私は、基本的に人と思い出を共有することが好きだ。美味しいご飯、綺麗な景色を残したくて写真を撮ることもある。それを家族や友人に見せて、「この前さ…」と話すことも楽しい。

でも、とあることをきっかけに、特に誰かと一緒に撮影した写真というものをSNS上にあげるとき、必ず写っている人に確認を取るようになった。個人的には、確認されなくても「お好きにどうぞ」というタイプではある。私はどちらかというとフリー素材。

確認をするのは、個人情報とかそういった類もあるけれど、またちょっと違う理由がある。

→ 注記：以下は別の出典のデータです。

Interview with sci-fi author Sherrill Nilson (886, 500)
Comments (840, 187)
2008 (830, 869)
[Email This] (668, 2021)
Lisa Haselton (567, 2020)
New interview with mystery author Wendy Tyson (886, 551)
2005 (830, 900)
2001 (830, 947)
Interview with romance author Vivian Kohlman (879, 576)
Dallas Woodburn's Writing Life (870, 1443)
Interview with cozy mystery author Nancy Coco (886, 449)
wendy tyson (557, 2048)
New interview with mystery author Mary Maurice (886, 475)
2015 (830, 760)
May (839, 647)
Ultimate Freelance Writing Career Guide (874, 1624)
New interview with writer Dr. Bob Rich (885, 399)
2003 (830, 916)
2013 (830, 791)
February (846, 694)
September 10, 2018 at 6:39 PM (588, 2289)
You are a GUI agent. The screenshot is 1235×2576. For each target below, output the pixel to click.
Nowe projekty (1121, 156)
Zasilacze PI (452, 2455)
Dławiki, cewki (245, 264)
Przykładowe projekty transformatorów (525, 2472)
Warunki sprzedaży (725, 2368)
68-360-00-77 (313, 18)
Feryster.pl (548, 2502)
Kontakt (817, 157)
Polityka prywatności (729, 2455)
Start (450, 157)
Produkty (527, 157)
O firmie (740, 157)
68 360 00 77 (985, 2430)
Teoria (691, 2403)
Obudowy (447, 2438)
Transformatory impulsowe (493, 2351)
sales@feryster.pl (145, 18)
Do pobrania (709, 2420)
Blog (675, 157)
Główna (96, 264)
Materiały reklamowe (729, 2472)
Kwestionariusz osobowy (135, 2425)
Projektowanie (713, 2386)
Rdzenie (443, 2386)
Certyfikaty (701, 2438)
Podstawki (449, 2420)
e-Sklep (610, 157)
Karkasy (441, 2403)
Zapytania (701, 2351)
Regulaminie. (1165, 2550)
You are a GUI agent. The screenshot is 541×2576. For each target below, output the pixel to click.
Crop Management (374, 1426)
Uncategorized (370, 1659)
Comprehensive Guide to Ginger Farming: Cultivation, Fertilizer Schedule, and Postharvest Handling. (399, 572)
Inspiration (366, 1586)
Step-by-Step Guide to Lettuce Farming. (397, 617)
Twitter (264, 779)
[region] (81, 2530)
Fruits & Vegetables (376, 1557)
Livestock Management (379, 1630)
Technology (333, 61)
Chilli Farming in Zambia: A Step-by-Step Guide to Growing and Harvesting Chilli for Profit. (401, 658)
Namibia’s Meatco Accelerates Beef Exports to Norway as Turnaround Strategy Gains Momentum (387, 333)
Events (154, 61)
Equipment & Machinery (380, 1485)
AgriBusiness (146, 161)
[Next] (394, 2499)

私がそのことを意識し始めたのは、夫との出来事がきっかけだ。
夫は、SNSに興味がない。基本的に、携帯にSNSのアプリを一切入れておらず、仕事上facebookはやっているが、それ以外はやっていない。facebookもやってはいるが、基本的に発信は、仕事で必要な発信のみ。自分のことは一切発信しない。

夫がfacebookで自分のことを発信をしようものなら「どうした!?」「なんか転機があったのか!?」と思うくらい。

つまり、私とは正反対なのである。私は発信を毎日のようにするし、発信することが基本的に好きだ。

その出来事は、夫と付き合い始めて1年目あたりだったと思う。夫が面白いことをしていたから、何気なく携帯でカメラを向けていた。ゲラゲラ笑いながら、その瞬間をおさめていたわけだが、ふと夫が真顔で、「その写真、ゆかのSNSにあげるの?」と聞いてきたのだった。私がよく発信をしていることを知っているからだろう。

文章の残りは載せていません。